Question

csaw: how does unequal sample size affect filtering filterWindows step

0

Entering edit mode

zhangly811 • 0

@zhangly811-13922

Last seen 7.2 years ago

Hi, I have been using "csaw" to compare ChIP-Seq samples from two conditions. However, I have 2 samples in one condition, and 3 samples in the other condition, no control (input). I'm concerned with the independent filtering step done by filterWindows, which does independent filtering by averaging the signal within each window across all ChIP-Seq samples ( in this case 5 samples) and compared that to the input signal. As I can think of, bindings that only present in the condition with fewer samples are less likely to be kept, or it has to be at a higher intensity in order to be kept, and which may lead to more false negatives because they are not even considered in the DB step downstream.

For example, the normalized read count in my samples are 15, 15, 0,0,0, the average is 6. Let's say the global background is 2, and desired FC is 3. Then for the above window, FC = 6/2 = 3, which just meets the criteria.
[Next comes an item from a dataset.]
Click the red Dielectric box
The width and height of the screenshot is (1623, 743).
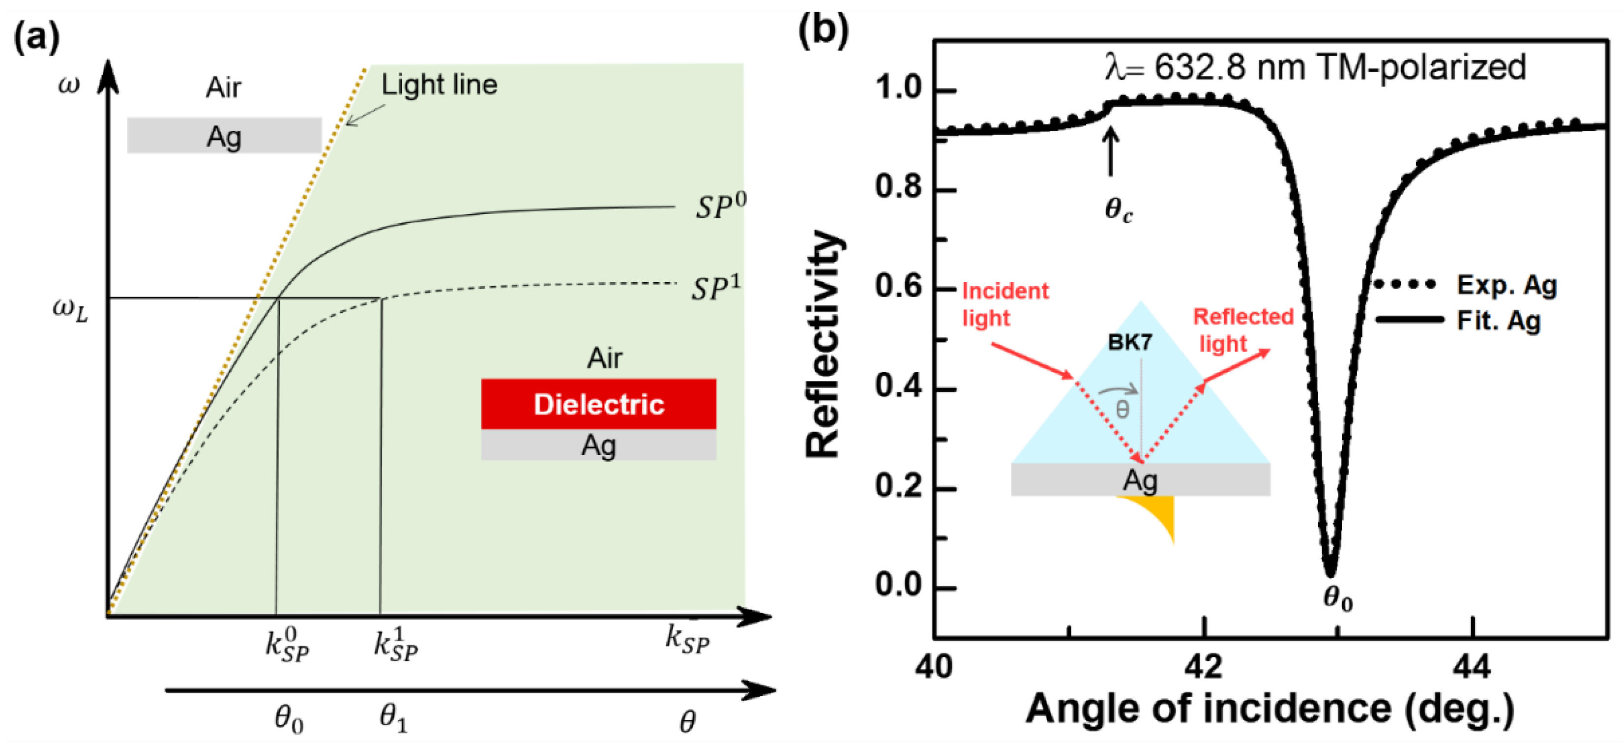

However, if there is another window that only has reads from the other condition, and read counts are like 0,0,10,10,10, average=30/5=6, FC:6/2=3, also pass the criteria. However, the actual signal is weaker compared to the first scenario. Does anyone have the same concern, or have idea how to work around this issue? Thank you for your suggestions!
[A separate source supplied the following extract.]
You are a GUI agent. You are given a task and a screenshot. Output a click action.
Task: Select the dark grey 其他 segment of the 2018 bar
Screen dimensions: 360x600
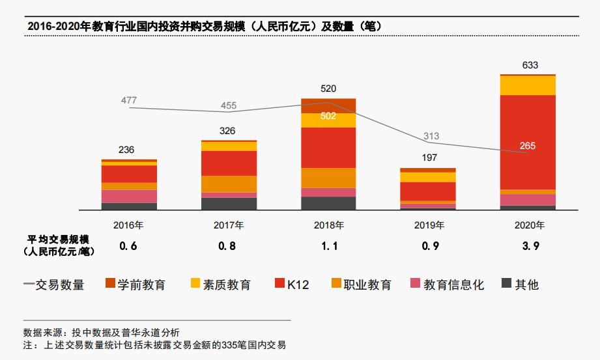point(328,203)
csaw differential binding analysis sample size independent filtering statistical power • 2.0k views

ADD COMMENT • link updated 7.6 years ago by Aaron Lun ★ 28k • written 7.6 years ago by zhangly811 • 0

0

Entering edit mode

You're asking a "Question" rather than offering a "Tutorial" so I've changed the tag. Note that the "Tutorial" tag is for people advertising a tutorial rather than asking for one.
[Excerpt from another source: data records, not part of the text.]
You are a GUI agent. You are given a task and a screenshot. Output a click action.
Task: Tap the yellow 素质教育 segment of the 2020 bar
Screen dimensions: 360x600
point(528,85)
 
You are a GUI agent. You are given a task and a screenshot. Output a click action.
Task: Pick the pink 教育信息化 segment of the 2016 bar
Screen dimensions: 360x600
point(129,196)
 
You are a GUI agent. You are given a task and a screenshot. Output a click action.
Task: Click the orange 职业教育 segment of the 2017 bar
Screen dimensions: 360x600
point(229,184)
ADD REPLY • link 7.6 years ago Gordon Smyth 52k

score 3 · Accepted Answer · 2017-09-10

When filterWindows performs independent filtering, the independence is referring to the fact that the filter does not affect the distribution of p-values when the null hypothesis is true. In other words, the type I error rate is still controlled among the true null windows/regions after filtering. This is usually the priority in high-throughput statistical analyses, i.e., to avoid detecting significant results where there are none. As a field, I suppose we haven't given type II error rates as much consideration; this may be because genome-wide studies will usually give you a non-zero number of significant results, so we can happily take something home.

At any rate, the examples you describe can definitely occur, and will affect the type II error rate with respect to retaining windows for hypothesis testing. However, these seem to me like the natural consequences of an unbalanced experimental design. Let's take it to the extreme; if you have 100 replicates of one condition, and one replicate of another condition, it will obviously be easier to detect binding events in the first condition compared to the second. Filtering on abundance effectively focuses the analysis on windows that are likely to be binding events/enriched regions/peaks, so it will be subject to the experimental design. If you don't like it... design a balanced experiment.

That being said, you should still do filtering in a DB analysis. If not, you will be effectively testing the entire genome for DB, and this will result in more drastic loss of power due to the multiple testing correction. Moreover, if you are to do filtering, you should do it in an independent manner, which ensures that your discoveries are reliable. Other filtering procedures (e.g., peaks present in at least X samples) are appealing in their simplicity but have unpredictable statistical effects.